Francis est toujours bien occupé, il ne s'arrête plus, je crois qu'il a encore plus de malades [2r°] qu'il y a huit ou dix jours alors que vous étiez à Caen.

Je suis contente de voir que Maman et Pauline se portent mieux, je ne sais quand je pourrai aller à Lisieux, mon mari ne peut songer à y aller en ce moment : il remplace le Docteur Vigo, parti en voyage, ce qui lui donne un surcroît de besogne. Je serais bien heureuse de vous voir, car le Dimanche surtout le temps me paraît un peu long.
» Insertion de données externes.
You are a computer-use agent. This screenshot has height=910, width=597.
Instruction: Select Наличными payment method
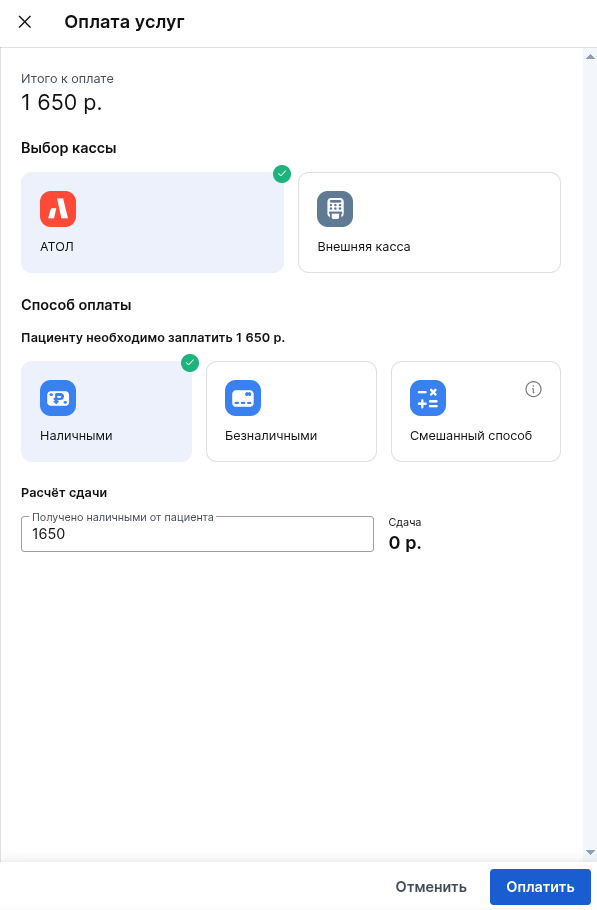106,411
Mme Mouton va venir déjeuner ici, ce qui va me distraire un peu.

Je pense toujours bien à  vous trois et c'est là le plus gros nuage qui se montre en ce moment dans mon ciel bleu, c'est d'être loin de vous tous. J'aurais si grand besoin de vos conseils, enfin le bonheur parfait n'est pas de la terre, et je remercie chaque jour le [2v°] ciel de la bonne part qu'il m'a faite. Je vais te quitter, ma chère petite Céline, car l'heure du déjeuner est arrivée. Je t'embrasse mille et mille fois comme je t'aime, embrasse pour moi mon petit Père, ma petite mère et mes petites sœurs et reçois pour toi les meilleurs baisers de

Ta Jeanne

Le 23 janvier 1892

Francis se joint à moi pour vous embrasser tous ainsi que bonne-maman.